Monday, February 13, 2012

Greece -- The Tragedy; Season 5

Meanwhile, In Downtown Europe


Happy Greeks Enthusiastically Embrace Austerity To Assist
Their European Allies By Vowing To Live On Dog Food For
The Next Ten Years (Photo: Guardian UK / Milos Bicanski)

The Guardian UK:
Greece enacted billions of euros in spending cuts and fresh austerity measures last night in a volatile parliamentary vote aimed at avoiding default on its national debt and keeping the eurozone intact, despite some of the worst rioting and political violence witnessed in the country in years.

More than 40 buildings were set ablaze in an orgy of looting that left scores injured as protesters vented their anger at the caretaker government and parliament's ordering of a further €3.3bn of savings by slashing wages and pensions and laying off public sector workers.

In return, Greece is to receive a second eurozone bailout in two years worth €130bn in addition to a €100bn writedown of debt by the bankrupt country's private creditors.

There was turmoil inside the parliament, too. MPs voted 199-74 in favour of the cutbacks, despite strong dissent among the two main coalition members.

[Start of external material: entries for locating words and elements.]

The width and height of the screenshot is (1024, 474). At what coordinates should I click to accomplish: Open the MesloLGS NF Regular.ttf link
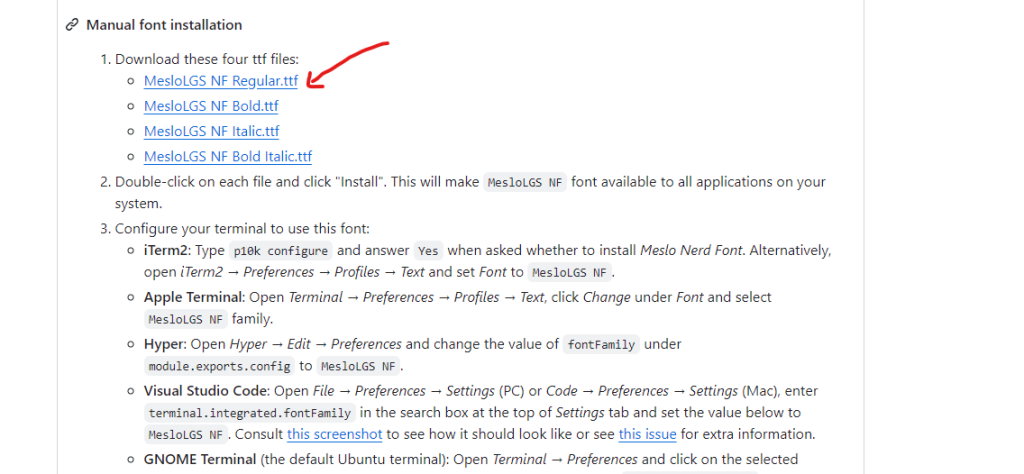221,81
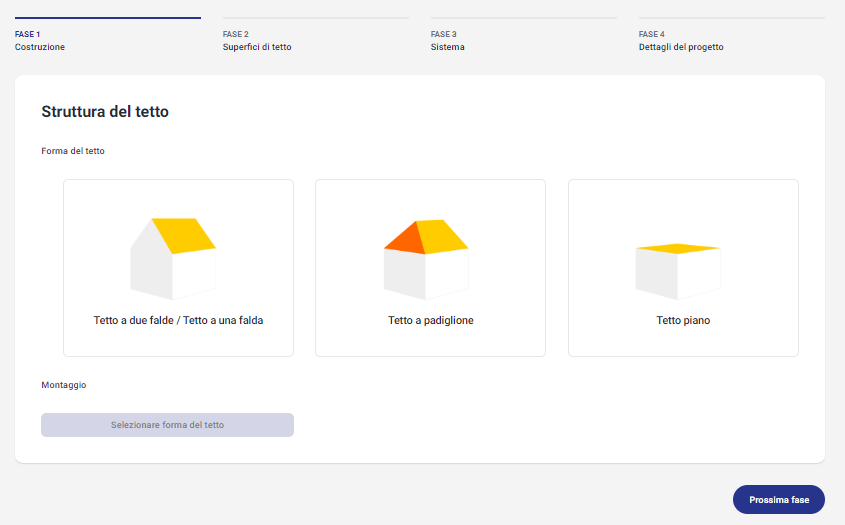Click the "Forma del tetto" label
The width and height of the screenshot is (845, 525).
coord(73,151)
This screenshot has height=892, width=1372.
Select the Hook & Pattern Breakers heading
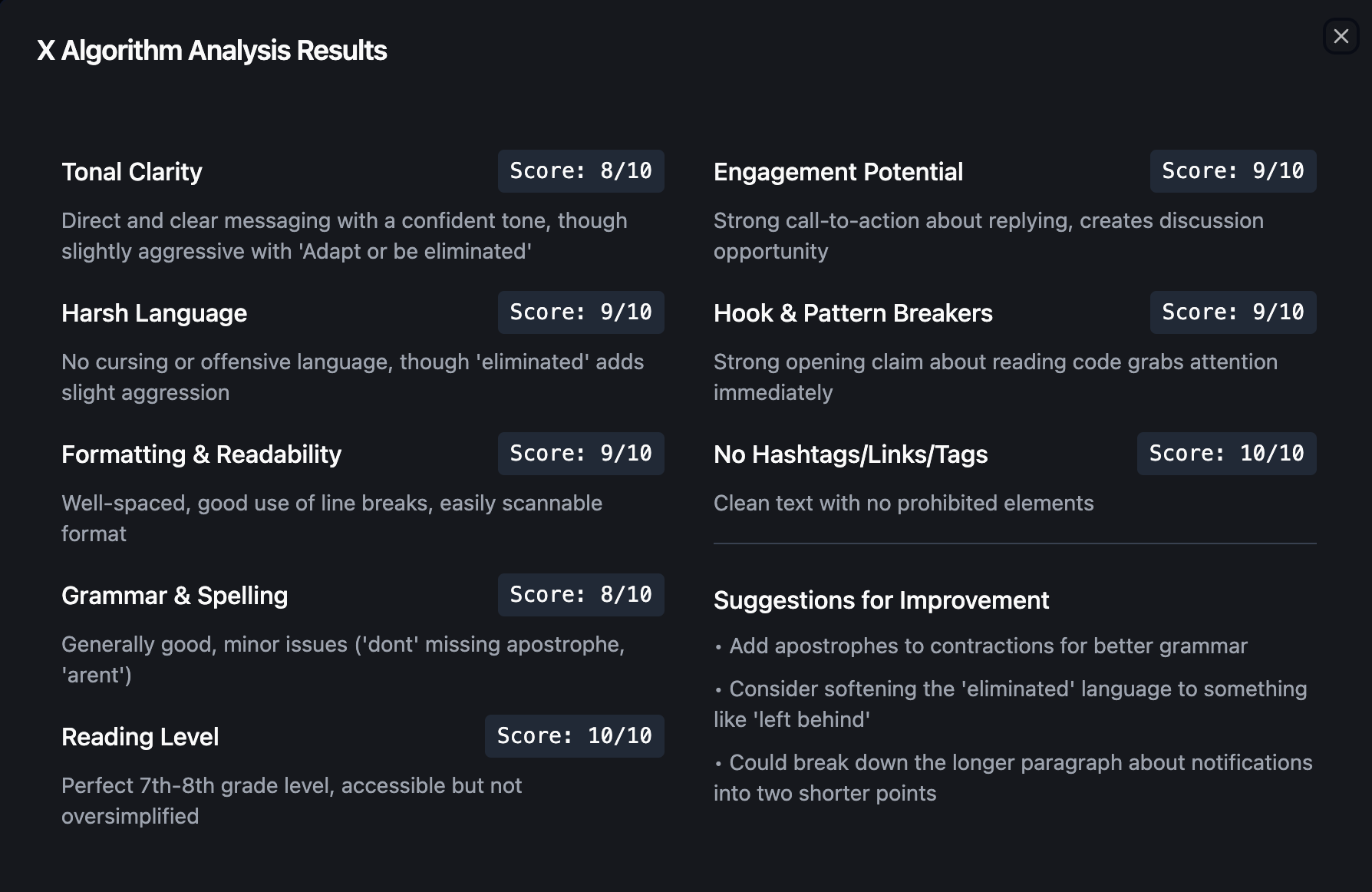coord(853,313)
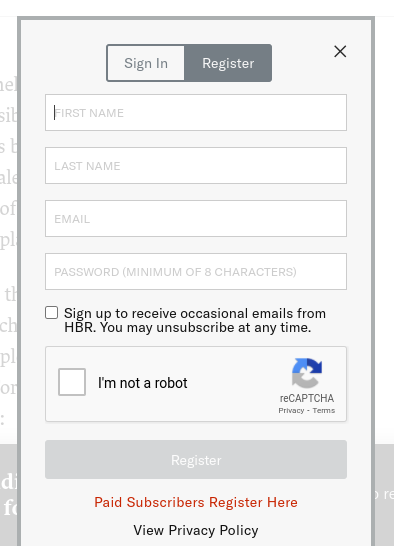The image size is (394, 546).
Task: Switch to the Sign In tab
Action: [x=146, y=63]
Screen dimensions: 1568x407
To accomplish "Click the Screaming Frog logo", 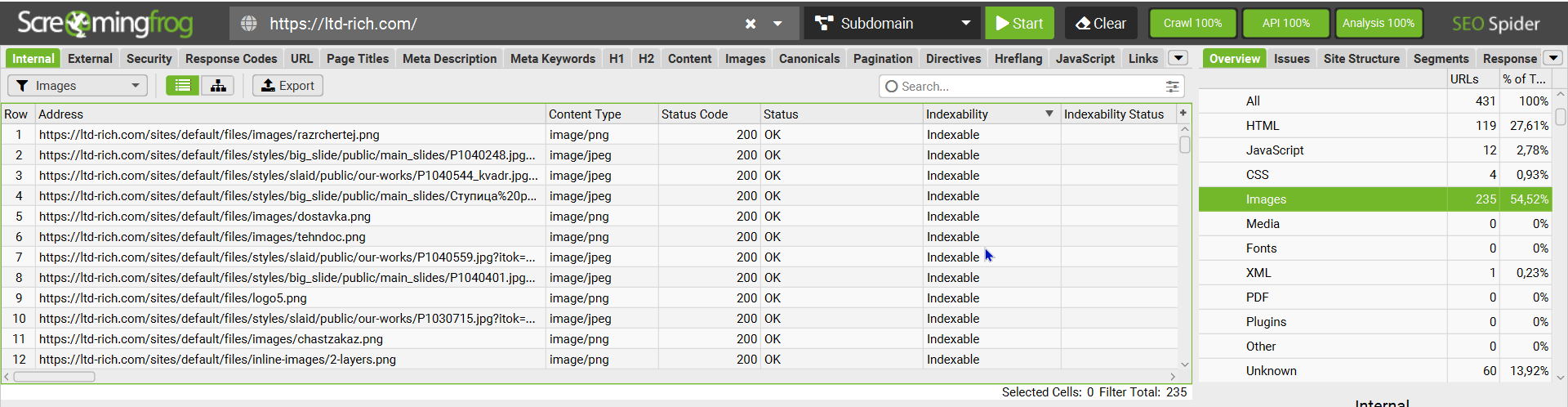I will 105,24.
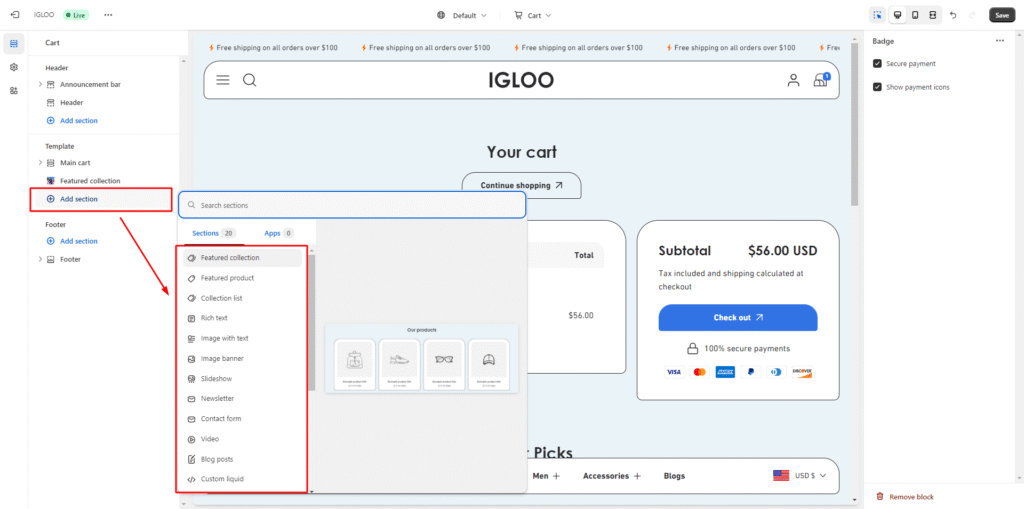
Task: Expand the Announcement bar section
Action: tap(40, 84)
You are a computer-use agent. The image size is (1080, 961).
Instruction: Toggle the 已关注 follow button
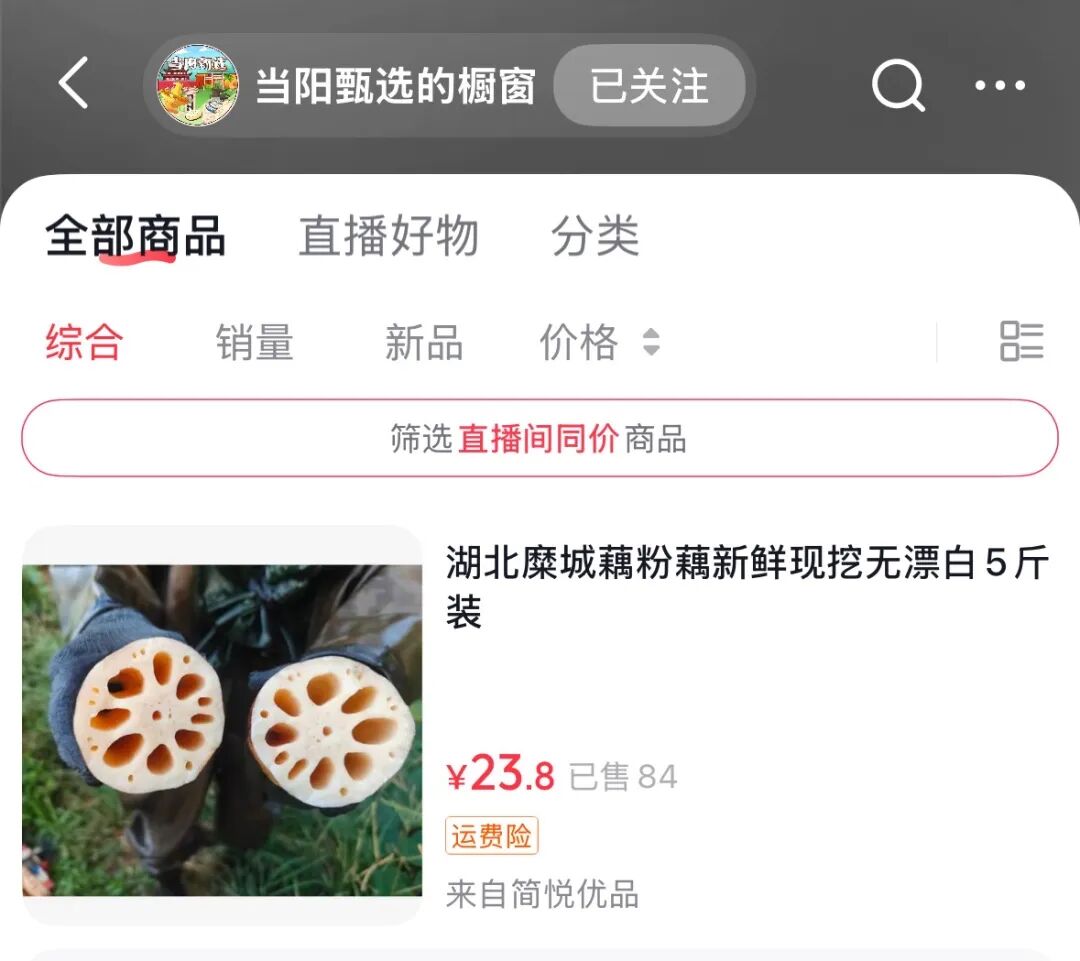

A total of 37 politicians from the majority Socialists and conservative New Democracy party either voted against the party line or abstained. A further six voted against sections of the legislation. After the vote, the government announced that those 43 MPs had been expelled.
In case you haven't been paying attention (or believe that what happens elsewhere doesn't affect you), the European Central Bank / International Monetary Fund bailout of the current Greek government is important, and you may want to keep these points in mind:
  • The "assistance" gives the Greeks money to prevent default on the redemption of bonds, due on March 20th; not being able to do so would cause the Greek economy to implode (sooner than it will, that is);
  • The loan package and debt restructuring makes sure the creditors (primarily major European banks) holding those bonds are paid enough -- some of these banks are Zombies, only kept alive and solvent by the constant motion of money, as in a check-kiting scheme. Without timely payment on these Greek bonds of enough Euros to keep everything in balance, the cash flow would be interrupted, the Zombie banks could suddenly assume full-on Walking Dead Status and default on counterparty obligations, which would Be Bad;
  • The "assistance" to Greece came with a price -- including cutting over 100,000 public sector jobs in the next four years; selling state-owned electric, natural gas and other monopoly businesses to the highest bidders (Look Out! Here Come The Oligarchs!); and slashing government pensions by up to 40%.
And all of this demand for Austerity is just so that Greece will receive a bridge loan to ensure it will not default and affect European banks.

It does not solve Greece's overall deficit and debt problems. More loans and ECB/IMF financing will be needed for that -- and in order for Greece to receive that future assistance, Little Angela and the Austerians are saying that Greece will need to cut public financing and expenditures even more.


Greece's Finance Minister Evangelos Venizelos, One Of The
Largest Humans On Earth, Spots Christine Lagarde Of The IMF
At EU Headquarters In Brussels On Thursday. He Seems Hungry.
(Photo: National Post, Canada; Yves Herman / Reuters)

In this latest round of Voting To Impoverish Your People, I particularly liked the part where members of Greece's parliament who voted against accepting the ECB/IMF's financing terms were thrown out of their political parties. And in Brussels on Thursday, IMF Director Christina Legarde stepped from a BMW limousine to speak briefly to the press in her new red coat and black, two-inch-heel Pradas; so comfortable and fashionable. I'm sure the sight of her quiet luxury inspires Greece's children to want to grow up and be just like her.

But, the EU leaders who believe in Austerity don't see the previous weeks of turmoil around Greece as being about a band-aid for Europe's banks. This is about the survival of the Eurozone and the political entity of the European Union -- to people like Angela Merkel, Finance is the force behind the ideals, but it all seems to come down to money in the end. And unfortunately, at this point the world's financiers are not at all trustworthy.

And, please note that the Zombie banks are still at risk of failing from any event that could interrupt the necessary flow of money; they're balanced that precariously. Any default, any failure on the part of another bank to pay might cause one of them to fail. All this is widely understood if not acknowledged; one reason the results of 'Stress Tests' of European banks last year were greeted with skepticism.

But, this isn't over, just in case you were wondering. "Greek Crisis", Season 6, will start again in the near future -- and expect the Greeks to greet it in the same spirit of cooperation and sacrifice which we've seen on Teevee this weekend.